TRY IT
Would you copy only the lines below, from the one containing "This screenshot has" through the very last one, leaving the pictures out?

[[ INPUT DATA, beginning ]]

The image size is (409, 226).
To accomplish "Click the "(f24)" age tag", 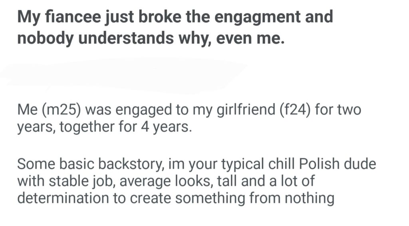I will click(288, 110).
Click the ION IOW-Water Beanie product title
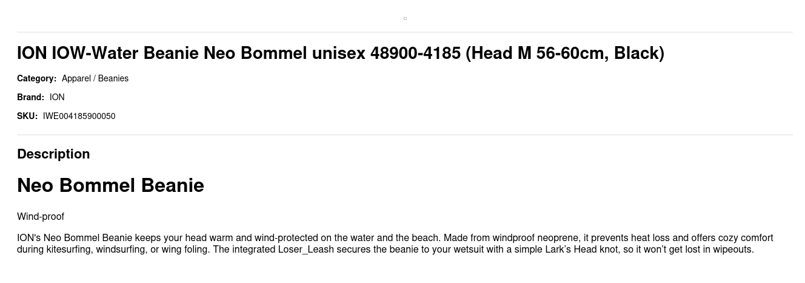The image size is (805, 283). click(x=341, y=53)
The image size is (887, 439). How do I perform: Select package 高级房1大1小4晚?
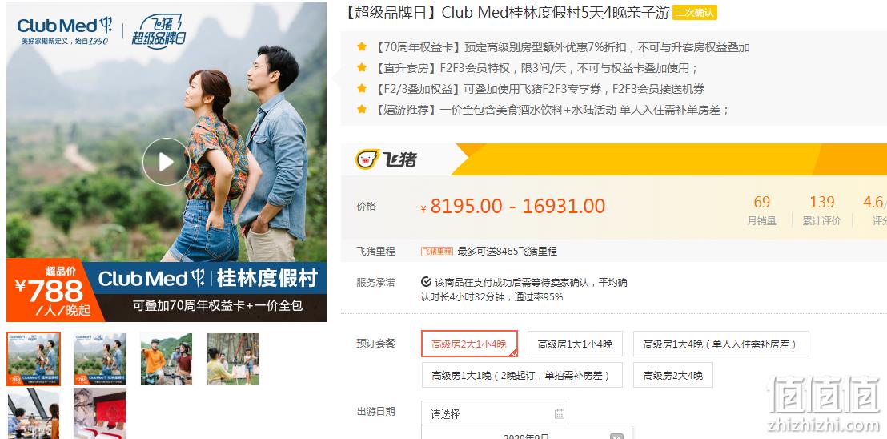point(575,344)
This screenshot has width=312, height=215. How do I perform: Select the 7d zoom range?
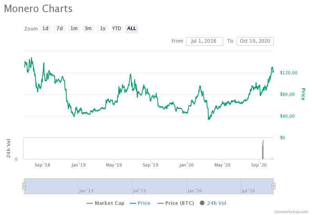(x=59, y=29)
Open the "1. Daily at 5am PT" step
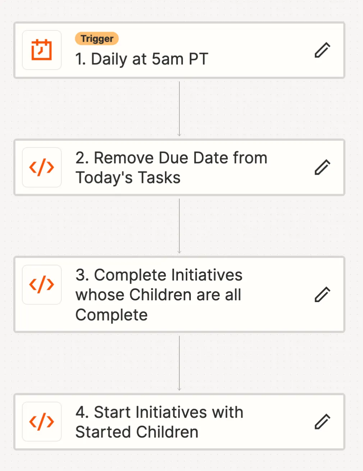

[[ INPUT DATA, end ]]

COMPLETED TASK
This screenshot has width=312, height=215. How do I perform: Select the 7d zoom range?
(x=59, y=29)
Open the "1. Daily at 5am PT" step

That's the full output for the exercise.